> WHAT YOU ARE ASKED TO DO: Please copy each line from the entries that contains the string "agent".

┄┄┄┄┄┄┄┄┄┄

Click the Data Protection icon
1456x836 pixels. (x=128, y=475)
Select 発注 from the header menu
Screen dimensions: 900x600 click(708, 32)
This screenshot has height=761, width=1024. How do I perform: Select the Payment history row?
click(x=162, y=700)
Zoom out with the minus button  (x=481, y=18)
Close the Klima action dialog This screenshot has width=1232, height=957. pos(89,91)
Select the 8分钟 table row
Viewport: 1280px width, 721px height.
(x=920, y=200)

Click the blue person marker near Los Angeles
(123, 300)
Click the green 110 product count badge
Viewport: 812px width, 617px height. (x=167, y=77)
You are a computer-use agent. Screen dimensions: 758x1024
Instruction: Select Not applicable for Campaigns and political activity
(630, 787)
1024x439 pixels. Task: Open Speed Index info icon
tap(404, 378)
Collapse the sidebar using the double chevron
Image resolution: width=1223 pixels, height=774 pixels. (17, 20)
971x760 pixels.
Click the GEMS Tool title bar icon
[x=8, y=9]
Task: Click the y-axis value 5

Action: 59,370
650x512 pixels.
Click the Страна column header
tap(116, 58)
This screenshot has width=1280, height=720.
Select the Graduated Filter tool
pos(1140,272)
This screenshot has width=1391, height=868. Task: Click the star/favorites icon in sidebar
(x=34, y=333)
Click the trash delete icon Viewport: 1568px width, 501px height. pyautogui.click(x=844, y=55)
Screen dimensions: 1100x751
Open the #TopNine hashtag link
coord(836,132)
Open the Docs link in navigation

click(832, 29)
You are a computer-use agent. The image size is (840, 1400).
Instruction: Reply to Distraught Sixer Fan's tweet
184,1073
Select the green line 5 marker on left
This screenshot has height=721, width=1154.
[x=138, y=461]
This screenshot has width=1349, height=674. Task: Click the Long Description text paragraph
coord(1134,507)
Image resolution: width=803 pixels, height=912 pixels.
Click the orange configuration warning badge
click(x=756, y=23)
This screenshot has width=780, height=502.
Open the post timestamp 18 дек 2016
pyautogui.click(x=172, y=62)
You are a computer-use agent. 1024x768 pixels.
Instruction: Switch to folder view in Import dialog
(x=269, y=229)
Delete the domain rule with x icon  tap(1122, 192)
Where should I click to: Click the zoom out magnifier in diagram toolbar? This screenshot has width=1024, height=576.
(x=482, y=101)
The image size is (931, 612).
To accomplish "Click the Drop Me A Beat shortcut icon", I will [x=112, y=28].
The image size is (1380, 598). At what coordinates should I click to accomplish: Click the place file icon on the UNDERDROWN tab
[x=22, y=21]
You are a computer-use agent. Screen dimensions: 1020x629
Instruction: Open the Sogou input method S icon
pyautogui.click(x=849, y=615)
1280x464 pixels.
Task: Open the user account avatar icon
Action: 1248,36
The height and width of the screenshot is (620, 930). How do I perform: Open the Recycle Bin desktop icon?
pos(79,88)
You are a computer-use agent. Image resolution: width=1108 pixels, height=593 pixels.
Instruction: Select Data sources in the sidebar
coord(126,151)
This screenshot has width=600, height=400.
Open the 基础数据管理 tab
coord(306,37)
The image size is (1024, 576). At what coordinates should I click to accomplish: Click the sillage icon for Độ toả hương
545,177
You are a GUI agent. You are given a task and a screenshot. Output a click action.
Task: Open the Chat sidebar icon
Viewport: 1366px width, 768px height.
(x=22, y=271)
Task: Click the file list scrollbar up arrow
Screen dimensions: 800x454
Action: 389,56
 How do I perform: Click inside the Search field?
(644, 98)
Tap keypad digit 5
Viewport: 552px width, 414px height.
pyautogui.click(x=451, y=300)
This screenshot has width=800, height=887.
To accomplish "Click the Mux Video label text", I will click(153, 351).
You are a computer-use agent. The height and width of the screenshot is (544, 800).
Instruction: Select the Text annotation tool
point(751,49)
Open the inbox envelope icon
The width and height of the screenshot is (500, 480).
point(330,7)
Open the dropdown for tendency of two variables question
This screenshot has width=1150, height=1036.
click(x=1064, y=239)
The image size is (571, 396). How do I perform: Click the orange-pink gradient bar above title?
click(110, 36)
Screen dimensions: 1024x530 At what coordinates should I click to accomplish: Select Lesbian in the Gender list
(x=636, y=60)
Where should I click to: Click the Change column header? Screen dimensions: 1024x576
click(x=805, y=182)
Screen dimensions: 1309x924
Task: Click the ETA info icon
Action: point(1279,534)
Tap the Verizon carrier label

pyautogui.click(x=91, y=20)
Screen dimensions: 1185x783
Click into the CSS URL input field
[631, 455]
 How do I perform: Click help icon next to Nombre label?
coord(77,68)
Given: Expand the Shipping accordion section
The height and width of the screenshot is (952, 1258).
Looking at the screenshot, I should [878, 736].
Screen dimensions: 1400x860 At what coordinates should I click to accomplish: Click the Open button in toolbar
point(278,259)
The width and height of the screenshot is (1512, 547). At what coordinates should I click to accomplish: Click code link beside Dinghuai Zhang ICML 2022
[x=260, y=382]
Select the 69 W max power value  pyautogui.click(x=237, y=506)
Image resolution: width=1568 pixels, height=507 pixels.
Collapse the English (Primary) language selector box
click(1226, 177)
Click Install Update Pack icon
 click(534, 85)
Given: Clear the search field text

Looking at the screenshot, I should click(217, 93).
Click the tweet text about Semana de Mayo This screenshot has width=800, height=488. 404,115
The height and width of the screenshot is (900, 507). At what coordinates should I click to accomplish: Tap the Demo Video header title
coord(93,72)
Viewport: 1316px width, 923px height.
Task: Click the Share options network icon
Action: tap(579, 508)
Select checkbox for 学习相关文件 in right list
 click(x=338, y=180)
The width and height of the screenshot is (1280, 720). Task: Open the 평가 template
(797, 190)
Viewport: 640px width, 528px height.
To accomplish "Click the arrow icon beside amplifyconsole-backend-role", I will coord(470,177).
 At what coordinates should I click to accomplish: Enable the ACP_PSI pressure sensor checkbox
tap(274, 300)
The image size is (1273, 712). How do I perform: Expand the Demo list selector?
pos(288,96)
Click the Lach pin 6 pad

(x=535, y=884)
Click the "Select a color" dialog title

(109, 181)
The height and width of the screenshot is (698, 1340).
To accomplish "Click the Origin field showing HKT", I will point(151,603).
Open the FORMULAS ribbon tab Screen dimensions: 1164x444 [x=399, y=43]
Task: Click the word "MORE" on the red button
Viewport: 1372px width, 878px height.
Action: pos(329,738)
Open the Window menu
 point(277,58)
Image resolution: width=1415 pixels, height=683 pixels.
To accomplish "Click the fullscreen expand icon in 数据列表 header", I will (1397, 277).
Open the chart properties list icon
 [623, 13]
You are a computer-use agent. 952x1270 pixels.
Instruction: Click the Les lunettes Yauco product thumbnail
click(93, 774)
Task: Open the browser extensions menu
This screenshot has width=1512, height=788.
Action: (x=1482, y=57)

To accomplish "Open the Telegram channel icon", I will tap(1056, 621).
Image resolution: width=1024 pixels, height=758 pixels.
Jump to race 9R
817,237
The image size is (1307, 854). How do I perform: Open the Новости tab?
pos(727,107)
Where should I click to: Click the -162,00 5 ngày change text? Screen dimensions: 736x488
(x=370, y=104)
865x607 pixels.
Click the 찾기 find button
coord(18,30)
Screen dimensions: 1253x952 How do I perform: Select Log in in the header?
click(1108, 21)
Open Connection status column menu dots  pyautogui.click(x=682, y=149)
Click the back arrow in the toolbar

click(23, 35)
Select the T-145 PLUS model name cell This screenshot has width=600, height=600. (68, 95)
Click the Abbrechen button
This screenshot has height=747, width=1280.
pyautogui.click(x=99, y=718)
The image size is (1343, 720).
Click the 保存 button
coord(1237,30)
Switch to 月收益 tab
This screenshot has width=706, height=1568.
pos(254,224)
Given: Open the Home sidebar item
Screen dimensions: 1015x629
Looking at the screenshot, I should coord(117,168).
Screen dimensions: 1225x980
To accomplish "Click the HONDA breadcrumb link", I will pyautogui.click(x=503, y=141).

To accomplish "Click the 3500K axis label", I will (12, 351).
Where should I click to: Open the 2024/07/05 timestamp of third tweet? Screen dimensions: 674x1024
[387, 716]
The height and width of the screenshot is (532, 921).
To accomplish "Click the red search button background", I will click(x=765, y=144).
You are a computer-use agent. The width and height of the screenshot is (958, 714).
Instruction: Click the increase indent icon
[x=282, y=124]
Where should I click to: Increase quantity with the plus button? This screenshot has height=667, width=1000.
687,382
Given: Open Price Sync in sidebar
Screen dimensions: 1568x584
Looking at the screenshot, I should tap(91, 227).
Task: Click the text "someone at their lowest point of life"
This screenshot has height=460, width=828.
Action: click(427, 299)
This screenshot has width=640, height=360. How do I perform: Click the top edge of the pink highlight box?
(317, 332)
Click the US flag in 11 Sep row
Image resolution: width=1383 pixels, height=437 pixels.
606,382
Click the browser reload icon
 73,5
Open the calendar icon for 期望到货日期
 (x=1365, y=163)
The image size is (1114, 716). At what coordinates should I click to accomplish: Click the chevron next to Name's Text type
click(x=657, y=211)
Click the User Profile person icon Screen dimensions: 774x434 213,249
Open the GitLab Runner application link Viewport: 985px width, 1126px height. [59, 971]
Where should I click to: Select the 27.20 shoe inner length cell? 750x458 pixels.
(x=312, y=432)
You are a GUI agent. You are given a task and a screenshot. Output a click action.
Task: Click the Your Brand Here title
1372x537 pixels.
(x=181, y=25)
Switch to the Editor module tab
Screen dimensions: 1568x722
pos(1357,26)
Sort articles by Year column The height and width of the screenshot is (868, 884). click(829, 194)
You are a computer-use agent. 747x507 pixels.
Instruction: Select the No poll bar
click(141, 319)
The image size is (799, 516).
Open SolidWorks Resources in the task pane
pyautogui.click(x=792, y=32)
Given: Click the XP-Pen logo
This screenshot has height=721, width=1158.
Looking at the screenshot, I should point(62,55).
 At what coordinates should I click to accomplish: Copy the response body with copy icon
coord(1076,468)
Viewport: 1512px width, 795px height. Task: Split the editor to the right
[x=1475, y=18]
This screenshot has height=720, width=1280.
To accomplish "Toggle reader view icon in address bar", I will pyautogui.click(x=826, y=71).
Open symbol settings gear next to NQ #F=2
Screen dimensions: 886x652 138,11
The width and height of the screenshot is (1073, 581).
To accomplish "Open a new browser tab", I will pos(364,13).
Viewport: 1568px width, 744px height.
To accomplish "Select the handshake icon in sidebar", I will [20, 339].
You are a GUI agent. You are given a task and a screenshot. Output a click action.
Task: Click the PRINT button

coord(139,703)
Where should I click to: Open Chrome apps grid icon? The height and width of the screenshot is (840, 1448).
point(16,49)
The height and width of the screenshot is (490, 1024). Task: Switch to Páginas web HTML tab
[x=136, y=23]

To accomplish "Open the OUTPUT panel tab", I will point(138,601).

┄┄┄┄┄┄┄┄┄┄

> FINAL ANSWER:
You are a computer-use agent. Screen dimensions: 758x1024
You are a computer-use agent. The image size is (840, 1400).
You are a computer-use agent. 1024x768 pixels.
You are a computer-use agent. Screen dimensions: 1020x629
You are a computer-use agent. Image resolution: width=1108 pixels, height=593 pixels.
You are a GUI agent. You are given a task and a screenshot. Output a click action.
You are a computer-use agent. The height and width of the screenshot is (544, 800).
You are a computer-use agent. 952x1270 pixels.
You are a computer-use agent. The width and height of the screenshot is (958, 714).
You are a GUI agent. You are given a task and a screenshot. Output a click action.
You are a computer-use agent. 747x507 pixels.
You are a GUI agent. You are given a task and a screenshot. Output a click action.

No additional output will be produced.